Go through the lines below and copy any that hold the string "computer".

Data for processing =
□ □ □ □

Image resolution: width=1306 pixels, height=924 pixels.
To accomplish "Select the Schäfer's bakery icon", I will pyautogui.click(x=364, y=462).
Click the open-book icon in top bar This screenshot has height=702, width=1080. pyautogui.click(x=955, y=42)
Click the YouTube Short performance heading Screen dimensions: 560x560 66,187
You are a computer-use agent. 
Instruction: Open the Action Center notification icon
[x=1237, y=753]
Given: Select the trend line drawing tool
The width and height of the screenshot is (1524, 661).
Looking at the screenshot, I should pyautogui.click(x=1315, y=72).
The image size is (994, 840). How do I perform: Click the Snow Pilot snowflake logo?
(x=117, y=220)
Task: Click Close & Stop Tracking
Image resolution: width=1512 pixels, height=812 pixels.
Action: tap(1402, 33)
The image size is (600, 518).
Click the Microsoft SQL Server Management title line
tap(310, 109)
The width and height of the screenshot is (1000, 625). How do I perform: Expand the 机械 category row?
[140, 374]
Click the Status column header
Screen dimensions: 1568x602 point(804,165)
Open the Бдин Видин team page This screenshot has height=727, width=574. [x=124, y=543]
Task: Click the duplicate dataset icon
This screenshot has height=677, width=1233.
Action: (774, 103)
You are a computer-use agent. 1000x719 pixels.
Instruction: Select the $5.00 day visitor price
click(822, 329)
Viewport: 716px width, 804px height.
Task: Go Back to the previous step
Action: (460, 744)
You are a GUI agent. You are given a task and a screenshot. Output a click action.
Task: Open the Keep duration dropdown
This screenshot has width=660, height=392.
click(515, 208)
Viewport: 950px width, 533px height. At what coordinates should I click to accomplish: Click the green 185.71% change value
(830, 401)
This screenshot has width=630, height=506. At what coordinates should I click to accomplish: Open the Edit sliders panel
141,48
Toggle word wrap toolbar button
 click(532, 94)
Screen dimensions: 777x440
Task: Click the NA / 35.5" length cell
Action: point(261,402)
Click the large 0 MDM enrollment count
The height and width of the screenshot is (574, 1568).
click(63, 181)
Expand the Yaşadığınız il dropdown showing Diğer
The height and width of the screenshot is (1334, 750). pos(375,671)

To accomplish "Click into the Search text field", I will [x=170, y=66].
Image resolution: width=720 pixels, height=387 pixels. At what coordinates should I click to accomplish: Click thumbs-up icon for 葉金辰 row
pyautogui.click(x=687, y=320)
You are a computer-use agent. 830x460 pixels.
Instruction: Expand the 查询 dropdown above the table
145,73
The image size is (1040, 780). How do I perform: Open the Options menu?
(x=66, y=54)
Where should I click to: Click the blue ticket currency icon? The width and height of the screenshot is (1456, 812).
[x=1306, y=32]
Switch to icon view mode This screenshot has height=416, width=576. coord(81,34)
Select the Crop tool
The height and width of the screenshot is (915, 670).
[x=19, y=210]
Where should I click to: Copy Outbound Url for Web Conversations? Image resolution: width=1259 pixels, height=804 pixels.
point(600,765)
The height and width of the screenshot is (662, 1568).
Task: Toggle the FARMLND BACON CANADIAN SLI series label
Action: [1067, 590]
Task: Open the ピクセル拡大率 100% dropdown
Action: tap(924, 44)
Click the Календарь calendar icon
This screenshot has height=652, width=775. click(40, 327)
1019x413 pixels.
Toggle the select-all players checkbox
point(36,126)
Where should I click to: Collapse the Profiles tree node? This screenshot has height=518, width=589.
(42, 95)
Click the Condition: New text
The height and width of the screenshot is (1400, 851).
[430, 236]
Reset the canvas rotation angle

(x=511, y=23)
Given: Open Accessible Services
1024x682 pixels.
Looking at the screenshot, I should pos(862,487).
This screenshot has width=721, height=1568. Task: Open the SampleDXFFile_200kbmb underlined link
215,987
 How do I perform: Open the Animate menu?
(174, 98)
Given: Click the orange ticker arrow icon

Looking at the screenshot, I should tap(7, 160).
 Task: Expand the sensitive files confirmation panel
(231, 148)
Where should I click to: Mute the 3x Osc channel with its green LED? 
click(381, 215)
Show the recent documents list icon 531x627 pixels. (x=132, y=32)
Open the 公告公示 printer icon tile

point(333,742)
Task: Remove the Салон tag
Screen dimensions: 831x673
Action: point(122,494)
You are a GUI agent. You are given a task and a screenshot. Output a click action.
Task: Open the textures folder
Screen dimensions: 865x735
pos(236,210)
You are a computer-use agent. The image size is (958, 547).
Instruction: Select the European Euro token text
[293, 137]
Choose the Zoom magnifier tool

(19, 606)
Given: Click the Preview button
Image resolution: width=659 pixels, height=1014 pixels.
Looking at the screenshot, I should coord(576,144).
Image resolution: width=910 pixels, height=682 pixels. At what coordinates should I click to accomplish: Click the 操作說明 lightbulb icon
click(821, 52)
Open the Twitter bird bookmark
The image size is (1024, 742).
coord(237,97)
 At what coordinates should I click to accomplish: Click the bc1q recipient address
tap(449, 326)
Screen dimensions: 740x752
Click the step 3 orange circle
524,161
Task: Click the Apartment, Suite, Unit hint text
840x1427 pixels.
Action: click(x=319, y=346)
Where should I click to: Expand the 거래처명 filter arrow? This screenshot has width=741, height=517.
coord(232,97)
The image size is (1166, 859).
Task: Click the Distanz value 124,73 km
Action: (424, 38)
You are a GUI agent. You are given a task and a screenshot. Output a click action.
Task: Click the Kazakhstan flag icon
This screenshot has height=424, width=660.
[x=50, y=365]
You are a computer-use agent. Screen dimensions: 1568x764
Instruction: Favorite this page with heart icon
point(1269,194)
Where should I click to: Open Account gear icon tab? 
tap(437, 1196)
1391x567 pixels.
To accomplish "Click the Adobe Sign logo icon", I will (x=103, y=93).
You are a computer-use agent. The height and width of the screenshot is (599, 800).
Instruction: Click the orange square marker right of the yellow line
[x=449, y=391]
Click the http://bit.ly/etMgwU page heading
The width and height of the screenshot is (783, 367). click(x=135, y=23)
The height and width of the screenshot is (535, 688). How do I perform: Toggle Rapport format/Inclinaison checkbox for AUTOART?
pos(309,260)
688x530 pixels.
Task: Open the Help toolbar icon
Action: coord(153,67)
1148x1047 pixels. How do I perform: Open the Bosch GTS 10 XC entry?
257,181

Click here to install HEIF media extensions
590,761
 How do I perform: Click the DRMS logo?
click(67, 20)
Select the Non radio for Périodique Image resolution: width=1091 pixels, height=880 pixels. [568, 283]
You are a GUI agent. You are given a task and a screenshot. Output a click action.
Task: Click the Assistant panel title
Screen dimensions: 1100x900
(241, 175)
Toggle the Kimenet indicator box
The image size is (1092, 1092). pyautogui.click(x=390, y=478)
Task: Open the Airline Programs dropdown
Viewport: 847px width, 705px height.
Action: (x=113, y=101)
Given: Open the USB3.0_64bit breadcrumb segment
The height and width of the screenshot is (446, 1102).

□ □ □ □

Task output =
You are a computer-use agent. 
You are a computer-use agent. 1000x719 pixels.
You are a computer-use agent. 830x460 pixels.
You are a computer-use agent. The image size is (958, 547).
You are a computer-use agent. Screen dimensions: 1568x764
You are a computer-use agent. The height and width of the screenshot is (599, 800).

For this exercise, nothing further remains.